[Data for this exercise — start]

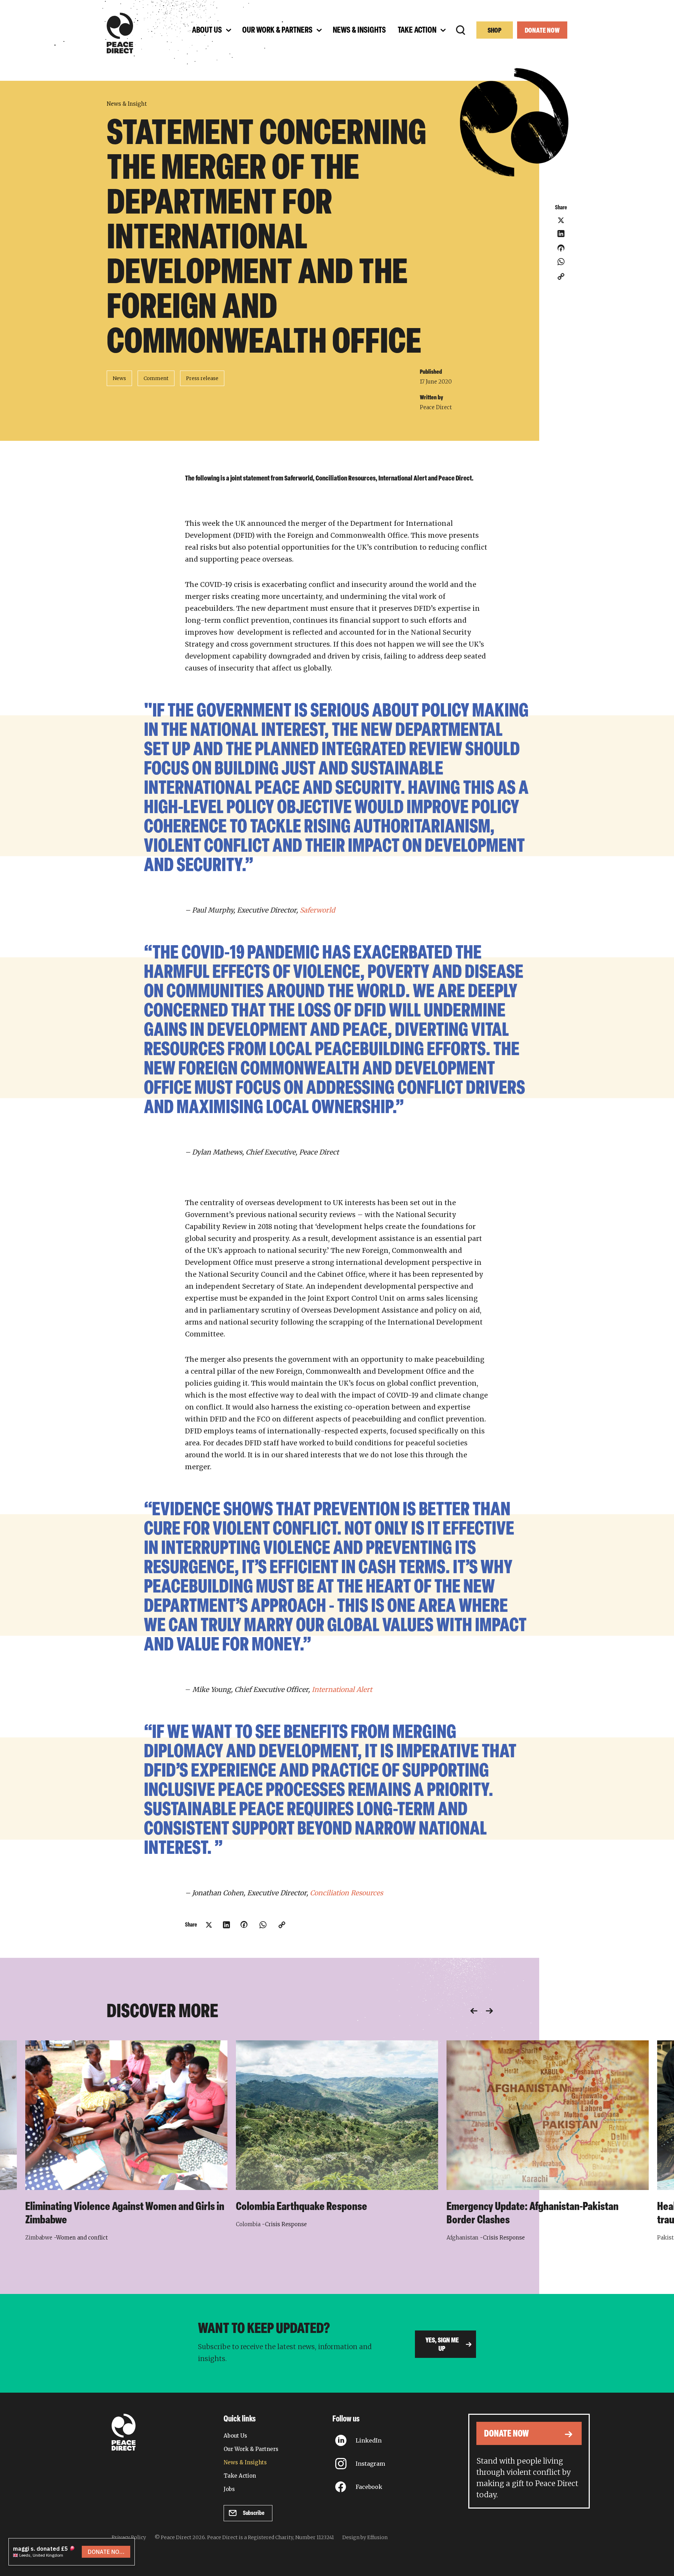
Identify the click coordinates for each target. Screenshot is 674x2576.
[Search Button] (460, 30)
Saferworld (317, 910)
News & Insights (245, 2462)
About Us (235, 2435)
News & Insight (127, 103)
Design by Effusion (365, 2537)
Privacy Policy (129, 2537)
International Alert (342, 1689)
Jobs (229, 2489)
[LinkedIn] (560, 233)
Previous (474, 2011)
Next (489, 2011)
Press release (202, 378)
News (119, 378)
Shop (495, 30)
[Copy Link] (561, 276)
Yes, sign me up (442, 2345)
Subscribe (253, 2513)
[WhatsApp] (561, 262)
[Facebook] (561, 250)
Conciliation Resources (346, 1893)
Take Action (240, 2475)
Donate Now (542, 30)
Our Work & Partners (251, 2449)
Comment (156, 378)
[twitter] (561, 220)
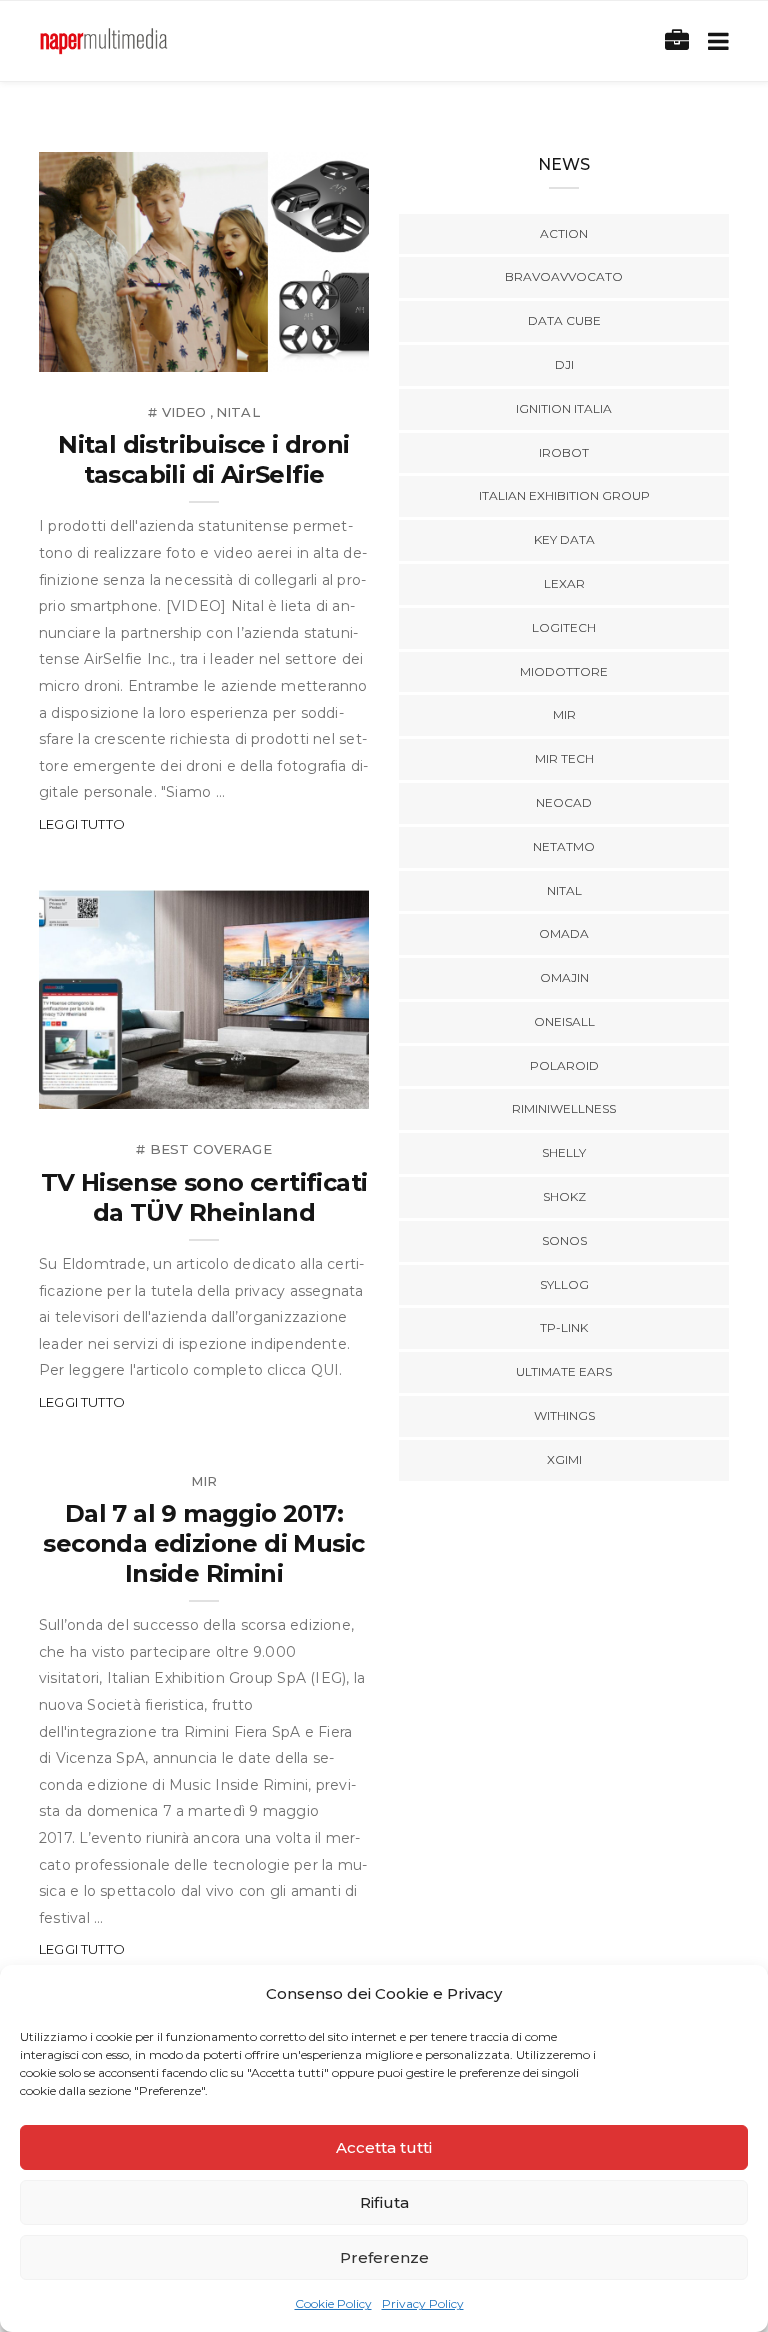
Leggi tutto (82, 824)
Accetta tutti (384, 2147)
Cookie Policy (333, 2303)
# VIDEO (177, 412)
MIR (204, 1481)
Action (564, 233)
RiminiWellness (564, 1108)
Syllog (564, 1284)
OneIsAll (564, 1021)
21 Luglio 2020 (293, 1087)
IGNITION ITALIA (564, 408)
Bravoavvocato (564, 276)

[Data for this exercise — finish]

__Work request__. Copy exactly the stretch of data above from the line with "International Alert (342, 1689)" through the line with "Donate Now (542, 30)", and omit all other lines.

__Written response__.
International Alert (342, 1689)
Jobs (229, 2489)
[LinkedIn] (560, 233)
Previous (474, 2011)
Next (489, 2011)
Press release (202, 378)
News (119, 378)
Shop (495, 30)
[Copy Link] (561, 276)
Yes, sign me up (442, 2345)
Subscribe (253, 2513)
[WhatsApp] (561, 262)
[Facebook] (561, 250)
Conciliation Resources (346, 1893)
Take Action (240, 2475)
Donate Now (542, 30)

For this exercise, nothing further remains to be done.